Although nanotechnology has shown to be a powerful and customizable tool that can overcome biological and chemical barriers in the human body, designing nanoparticles is a difficult achievement regarding reproducibility of size and mono-dispersity [22]. Similarly, more knowledge of scale-up technologies is needed to translate promising nanoparticle technologies into commercial production [23,24]. The nanoparticle production method relies on numerous aspects, such as purpose of the application, materials utilized in the formulation, properties of the bioactive ingredients, etc. Nanoparticle development requires a proper selection of materials and appropriate strategies, as the in-vitro and in-vivo interpretation of the strategies depends on them [22]. High-pressure homogenization (HPH), a nanoparticle development approach, has recently drawn much interest because of its scalability and effectiveness in reproducing results. HPH enables a seamless transition from a small laboratory scale to a pilot scale manufacturing of emulsion, suspension, and nanoparticle [25]. During the HPH process, the formulation is pushed under pressure through a very narrow aperture or channel. The formulation is then invaded by a hard-impact ring or a second high-velocity stream of one phase flowing from the opposite direction [26]. Therefore, The formulation is exposed to high pressure and mechanical forces, including turbulence, cavitation, and impact shear [27], resulting in reproducible nanoparticles with tiny particle sizes and high drug loading [28]. This study utilized HPH to achieve Nint-NPs of nanoscale particle size (<200 nm) and higher stability.

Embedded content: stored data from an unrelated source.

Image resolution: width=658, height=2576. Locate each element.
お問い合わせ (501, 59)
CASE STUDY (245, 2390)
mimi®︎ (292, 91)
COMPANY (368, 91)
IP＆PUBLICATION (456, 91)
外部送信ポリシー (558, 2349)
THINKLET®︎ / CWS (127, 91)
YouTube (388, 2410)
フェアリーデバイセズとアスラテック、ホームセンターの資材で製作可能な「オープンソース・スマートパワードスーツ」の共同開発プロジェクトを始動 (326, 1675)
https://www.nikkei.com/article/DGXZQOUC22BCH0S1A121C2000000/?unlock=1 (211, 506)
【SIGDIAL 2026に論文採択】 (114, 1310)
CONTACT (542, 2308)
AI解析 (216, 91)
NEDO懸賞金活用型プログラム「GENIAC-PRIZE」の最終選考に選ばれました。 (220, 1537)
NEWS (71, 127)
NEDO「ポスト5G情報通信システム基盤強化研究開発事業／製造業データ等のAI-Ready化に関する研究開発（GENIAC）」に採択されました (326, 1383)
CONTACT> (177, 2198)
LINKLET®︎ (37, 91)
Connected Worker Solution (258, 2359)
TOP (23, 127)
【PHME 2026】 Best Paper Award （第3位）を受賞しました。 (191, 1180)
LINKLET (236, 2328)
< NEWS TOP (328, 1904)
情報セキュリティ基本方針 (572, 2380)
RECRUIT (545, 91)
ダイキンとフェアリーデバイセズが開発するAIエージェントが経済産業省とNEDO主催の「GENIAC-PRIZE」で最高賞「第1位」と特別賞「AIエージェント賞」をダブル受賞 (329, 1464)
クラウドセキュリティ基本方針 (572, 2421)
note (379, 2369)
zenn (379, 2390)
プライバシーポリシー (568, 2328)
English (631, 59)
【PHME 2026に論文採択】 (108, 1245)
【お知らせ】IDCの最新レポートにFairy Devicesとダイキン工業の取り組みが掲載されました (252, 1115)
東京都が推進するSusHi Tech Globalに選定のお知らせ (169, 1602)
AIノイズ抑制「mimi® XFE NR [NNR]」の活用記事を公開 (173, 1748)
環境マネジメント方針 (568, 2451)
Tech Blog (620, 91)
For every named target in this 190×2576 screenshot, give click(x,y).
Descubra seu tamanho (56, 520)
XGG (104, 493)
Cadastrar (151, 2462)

Nint is one of the promising candidates for treatment of multiple lung ailments, there, unfortunately, isn't much literature regarding its encapsulation in sustained delivery carriers. A recent study by Park et al. discussed development of systemically administered Nint-encapsulated PLGA microparticles for IPF treatment [29]. Another study by Shukla et al., investigated inhaled niosomes for Nint delivery [30]. The present study was intended to design scalable and inhalable Nint-loaded PLGA nanoparticles using HPH technique to achieve small particle size (<200 nm) and good stability. This is the first study investigating Nint-loaded inhaled PLGA nanoparticles for localized lung accumulation of therapeutics by utilizing a scalable fabrication approach.